Was gonna hit the Dam this morning finally, but the river report showed it cresting over 20'. So I changed my mind...anyone go?


----------



## vibe (Jan 12, 2011)

May head Monday morning to pike island.been doin any good there?

posted using Outdoor Hub Campfire


----------



## catfish_hunter (May 31, 2005)

Anybody go today?


----------



## Predator225 (May 14, 2005)

Going today, Chuck (Xmas)...Be down there around 4, will report tomorrow since its a looooong trip for me, I plan on puttin my time in.


----------



## lil goose (Oct 16, 2009)

Gonna try later today hope to post results.


----------



## Predator225 (May 14, 2005)

Sorry for the late feedback...fishing on Xmas night was a little slow, compared to the usual action down there.
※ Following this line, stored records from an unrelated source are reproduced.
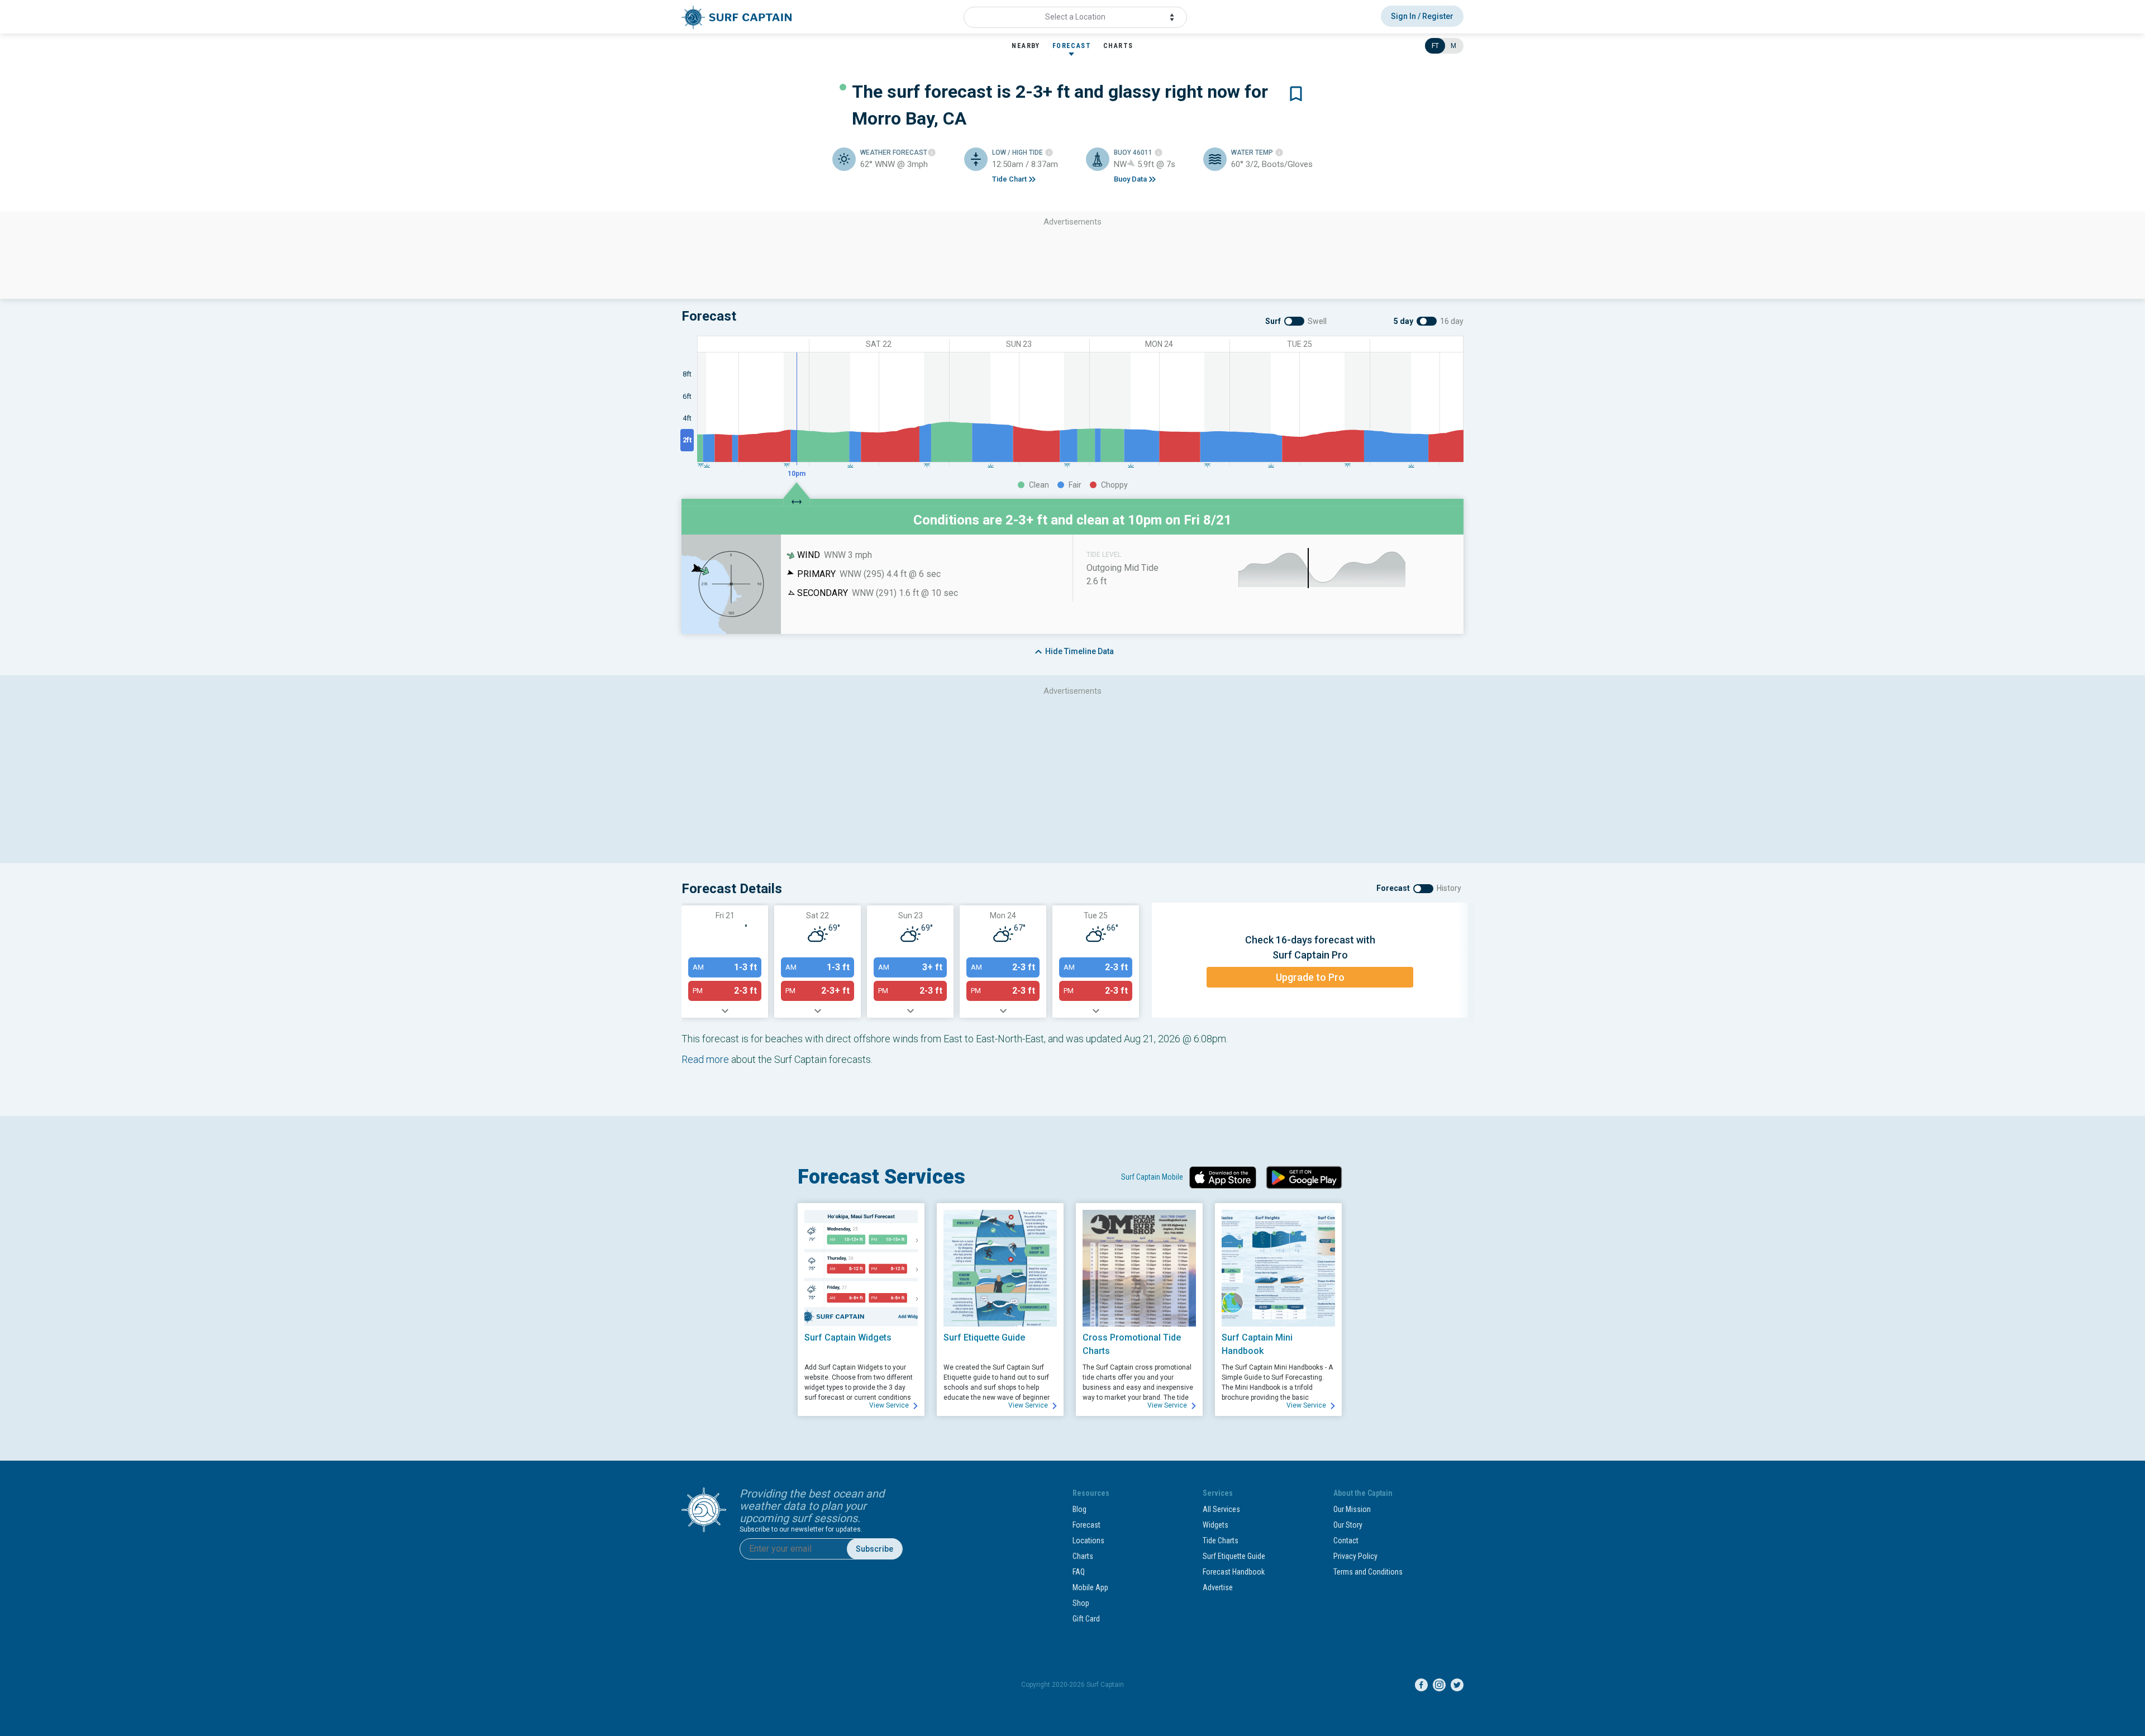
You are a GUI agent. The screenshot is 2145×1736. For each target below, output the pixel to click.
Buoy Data (1130, 179)
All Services (1221, 1509)
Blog (1079, 1509)
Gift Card (1086, 1618)
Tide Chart (1009, 179)
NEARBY (1026, 46)
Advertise (1218, 1587)
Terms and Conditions (1368, 1571)
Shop (1080, 1603)
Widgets (1215, 1524)
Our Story (1347, 1524)
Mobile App (1090, 1587)
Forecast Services (881, 1177)
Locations (1088, 1540)
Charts (1082, 1556)
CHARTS (1118, 46)
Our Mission (1352, 1509)
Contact (1345, 1540)
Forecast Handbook (1234, 1571)
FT (1435, 46)
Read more (705, 1059)
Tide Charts (1220, 1540)
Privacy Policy (1355, 1556)
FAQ (1078, 1571)
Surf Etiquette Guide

Between 2 of us we managed 9 sauger and 1 24" walleye. Caught the eye on a clown rogue, lost another at shore about the same size (of course net was in the truck), most of the sauger were caught on minnows still-fished on bottom. Water was muddy and high.


----------



## Doboy (Oct 13, 2008)

HEHEHEEEE! I whupped you guys!


----------



## lil goose (Oct 16, 2009)

Well fished pike island from about 3:00pm to 8:00pm we ended up with 4 keepers and 3 dinks didn't see a whole lot of fish being caught. Met eyechaser and had some good war stories but once the sun went down brrrrr. Couldn't keep the ice out of our eyelets we waited til the moon was up and the bite never did happen at least for us. Better luck next time...


----------



## Doboy (Oct 13, 2008)

lil goose said:


> Well fished pike island from about 3:00pm to 8:00pm we ended up with 4 keepers and 3 dinks didn't see a whole lot of fish being caught. Met eyechaser and had some good war stories but once the sun went down brrrrr. Couldn't keep the ice out of our eyelets we waited til the moon was up and the bite never did happen at least for us. Better luck next time...


LOL HA!!! You WHUPPED US!


----------



## tlark19 (Jan 2, 2013)

1st post so bare with me....fish the dam today and caught 4 keeper sauger...lost a nice walleye trying to lug it up on the pier...all caught on minnie...


----------



## ohiogary (Dec 14, 2006)

How was fishing at the dam like, such as water level, and current ?


----------



## tlark19 (Jan 2, 2013)

water level was low...current wasn't strong at all and water was clear, barely any debree..thats the way i like it though, i know alot of guys like the water high and muddy but for me the lower the better for some reason...


----------